Wallaschek Richard, Musikwissenschaftler. Geb. Brünn, Mähren (Brno, CZ), 16. 11. 1860; gest. Wien, 24. 4. 1917; röm.-kath. Sohn des Präs. der Brünner Notariatskammer und Dir. der Ersten Mähr. Sparkasse Dr. Karl W. (geb. Wischau, Mähren / Vyškov, CZ, 16. 10. 1820; gest. Brünn, 1. 4. 1896). – W. absolv. 1878 das dt. Gymn. in Brünn und stud. an den Univ. Wien (1878/ 79, 1879/80–82), Heidelberg (1879) und Bern (1886 Dr. iur.) Jus sowie Phil. an der Univ. Tübingen (1885 Dr. phil.), folgte jedoch in zunehmendem Maße seinen musikästhet. und wahrnehmungspsycholog. Interessen. Nach einer Diss. zur Musikästhetik 1885 habil. er sich 1886 für Phil. und Ästhetik an der Univ. Freiburg im Breisgau sowie 1888 auch an deren jurid. Fak. Ein Stud.aufenthalt am British Mus. in London 1890–95 wurde zum entscheidenden Grundstein für seine ethnomusikolog. Forschung, in der er mit der Untersuchung „Primitive Music. An Inquiry into the Origin and Development of Music, Songs, Instruments, Dances, and Pantomimes of Savage Races“ (1893) bzw. deren dt. und erw. Ausg. „Anfänge der Tonkunst“ (1903) eine erste umfassende Darstellung außereurop. Musik versuchte. 1896 kehrte W. nach Wien zurück. Er wirkte dort 1896–1902 als Musikreferent der „Zeit“ und 1900–02 als Lehrer für Ästhetik am KdM. Nach einer erneuten Habil. (1897) für Psychol. und Ästhetik der Tonkunst 1908 zum tit. ao. Prof. ernannt, wurde W. zum Begründer der Vergleichenden Musikwiss. an der Univ. Wien, die später mit seinem Schüler Robert Lach eine Fortsetzung fand. Daneben hielt er auch Vortrags- und Redeübungen für Hörer aller Fak. W.s Arbeit ist stark von der experimentellen psycholog. Forschung seiner Zeit und einem evolutionist. Weltbild gekennzeichnet. Sein umfangreichstes Werk „Psychologische Ästhetik“, eine Zusammenschau seiner Hauptgedanken, erschien erst posthum (1930) mit einer Würdigung von Lach, hrsg. von Oskar Katann. W.s Nachlass befindet sich in der Univ.bibl. Wien.

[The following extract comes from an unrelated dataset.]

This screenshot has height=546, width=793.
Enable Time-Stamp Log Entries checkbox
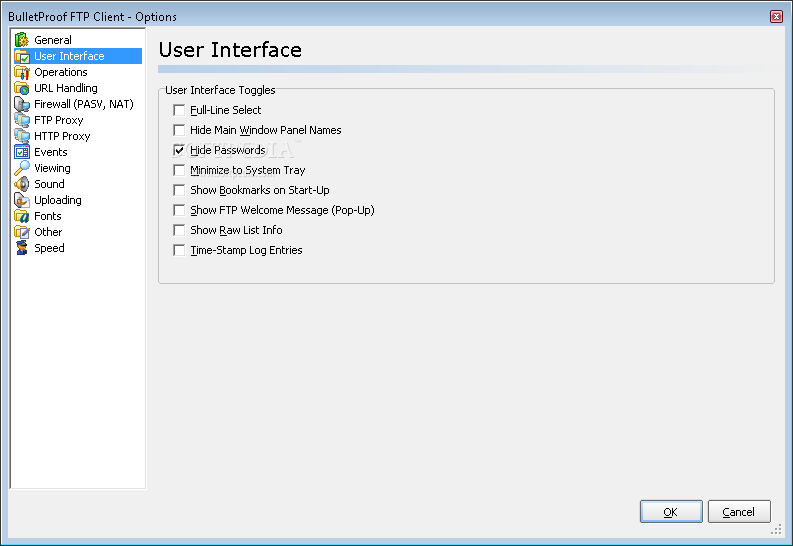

Weitere W. (s. auch Partsch): Ästhetik der Tonkunst, 1886; Die jurid. Person, 1886 (Diss.); Recht und Moral, 1888 (Habil.schrift); On the Origin of Music, in: Mind 16, 1891; Das k. k. Hofoperntheater, 1909.
L.: Neues Wr. Journal, 26., Illustrierte Kronen Ztg. (m. B.), NFP, 27. 4. 1917; Grove, 2001; MGG I, II; oeml; R. Lach, in: Z. für Ästhetik und allg. Kunstwiss. 12, 1917, S. 352ff.; W. Graf, in: Yearbook of the International Folk Music Council 6, 1974, S. 15ff.; E. Partsch, in: Stud. zur Musikwiss. 36, 1985, S. 87ff. (m. W.); S. McColl, in: Studies in Music 26, 1992, S. 41ff.; A. B. Graziano – J. K. Johnson, in: Music Perception 23, 2006, S. 293ff.; UA, Wien.